At the centre of the recent press reports was a very simple event. As an experienced, professional and highly qualified post doctoral fellow and as a radiologist, I decided to submit two meeting abstracts without the explicit consent of Professor Eastell. I submitted these abstracts without the consent of a pharmaceutical company. I did not invite other scientists whose work I was criticizing to co-author the abstracts with me. I received a direct order from the University to withdraw the second abstract within 24 hours. I failed to respond to this order. I have still failed to follow this order.

Yesterday (23 March 2010), the University held a promised 'independent review' of its actions (4). The University have attempted to give the impression that they wish their actions and the context of these actions to be judged through such a review. This review replaced disciplinary procedures which should have taken place. Having initiated this 'review' it would have been expected that the University would have provided an honest and complete summary of the context they wished to be reviewed. The University did not however provide such information (see Statement to Independent Review - 23 Mar 2010). The purpose of the University in calling for such a review is therefore unknown.

I believe that the University have refused to renew my employment contract specifically in order to prevent publication of scientific findings and to prevent publication of an atlas of radiological images. These images would allow debate about the interpretation of drug trials. The University have maintained that access to these data and images will be prevented by the University upon termination of my contract of employment. I have however agreed to remain attached to the University for no salary until fellow scientists are permitted the opportunity to examine the science in whichever forum I choose. During a redundancy appeal hearing, the University suggested that suppression of scientific findings through redundancy is not a valid ground for appeal against redundancy at Sheffield University.

The so called independent review of yesterday has not yet reported, but was not encouraging. Given the desperate manoeuvres to prevent scrutiny and transparency, it seems unlikely that this will help the University to restore its reputation. In contrast to the intended disciplinary procedure (3, 4), this 'review' is not subject to appeal. It is outside the University's procedures. No witnesses were heard. Such was the desire for transparency that the University found it necessary to inform me the day before that the 'review' would be held in secret. They informed me that I would not be permitted to know or to listen to the arguments the University provided, or to listen to the testimony of Professor Eastell.
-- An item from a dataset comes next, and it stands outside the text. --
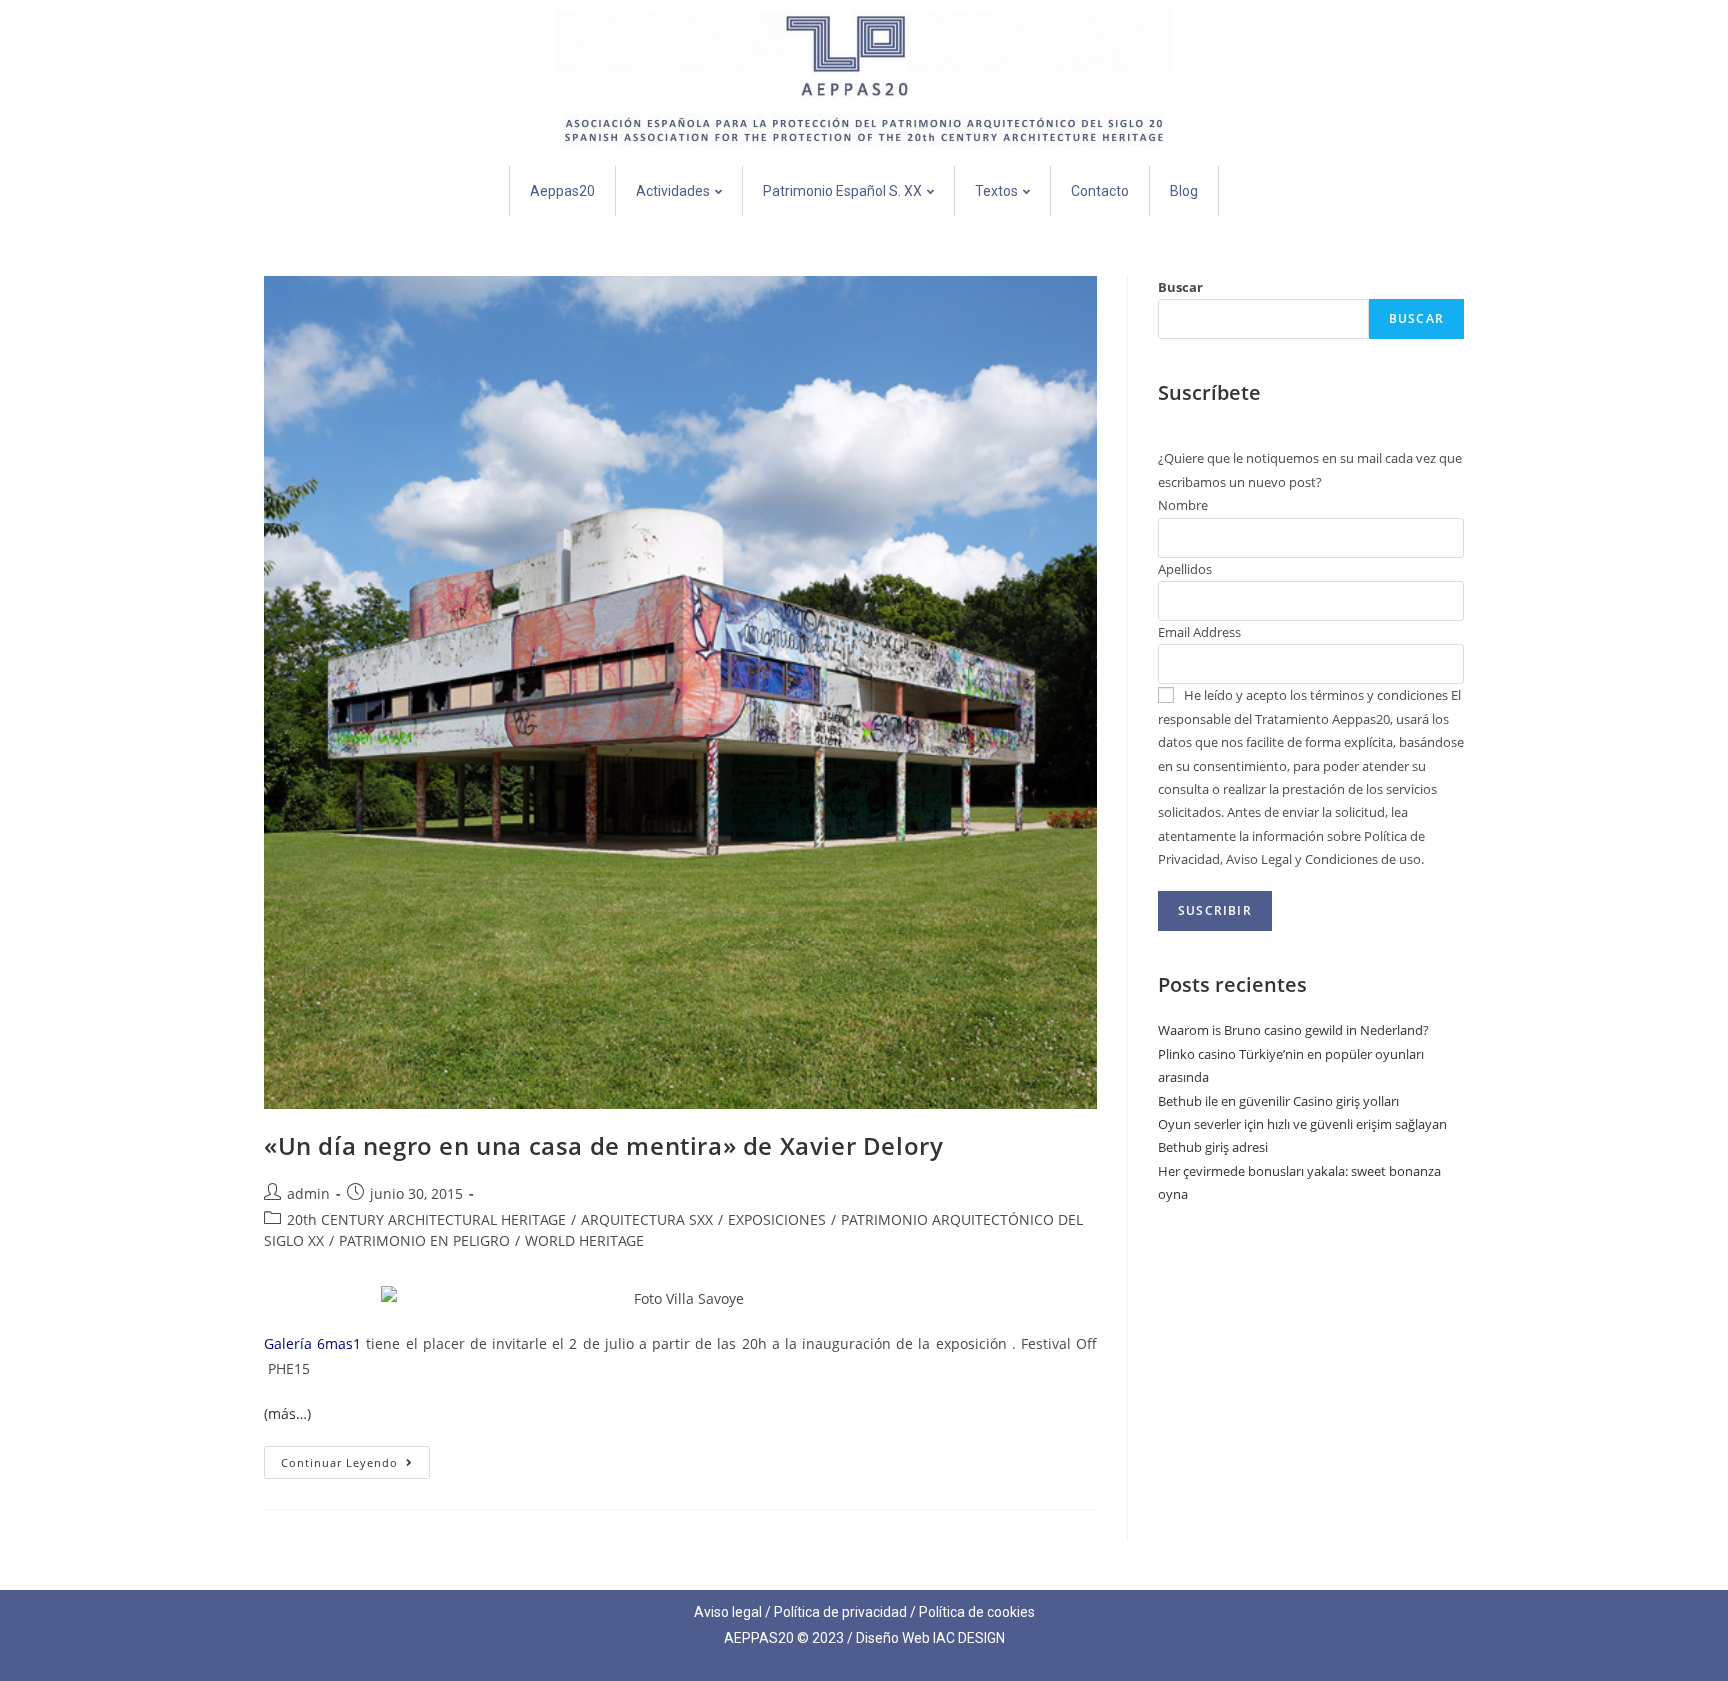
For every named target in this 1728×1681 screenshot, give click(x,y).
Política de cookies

I was refused the right to tape record the reading of my own statement. Furthermore, the University provided a set of documents to the review which made it impossible to believe that the University really wish to have their actions examined as they maintain they do (See Statement to Independent Review - 23 Mar 2010). The University have not responded to explain why reviewers were associated with the University of Sheffieldor why they could not be selected by anyone other than the University itself.

The University of Sheffield called for this review itself because it wished to give the impression that the University wanted its actions to be judged honestly and transparently. As such, the decisions of the University remain inexplicable.


1. Statement to Redundancy Appeal Hearing (18 Mar 2010), Dr Guirong Jiang
2. Statement to Independent Review (23 Mar 2010), Dr Guirong Jiang
3. February 18 2010 Contractual ties trip up radiologist
4. March 4 2010 Volte-face in radiologist case
5. PDF copy of this Press Statement (24 Mar 2010)

From: http://www.fracturedefinition.uk.com/index.html

1 comment:

Anonymous said...

None of this surprises me. Money or more specifically income generation has a stranglehold on education, money in the form of the pharmaceutical industry has a stranglehold over osteoporosis research. Just how is dispassionate research conducted theses days? Good luck to Ms Jiang.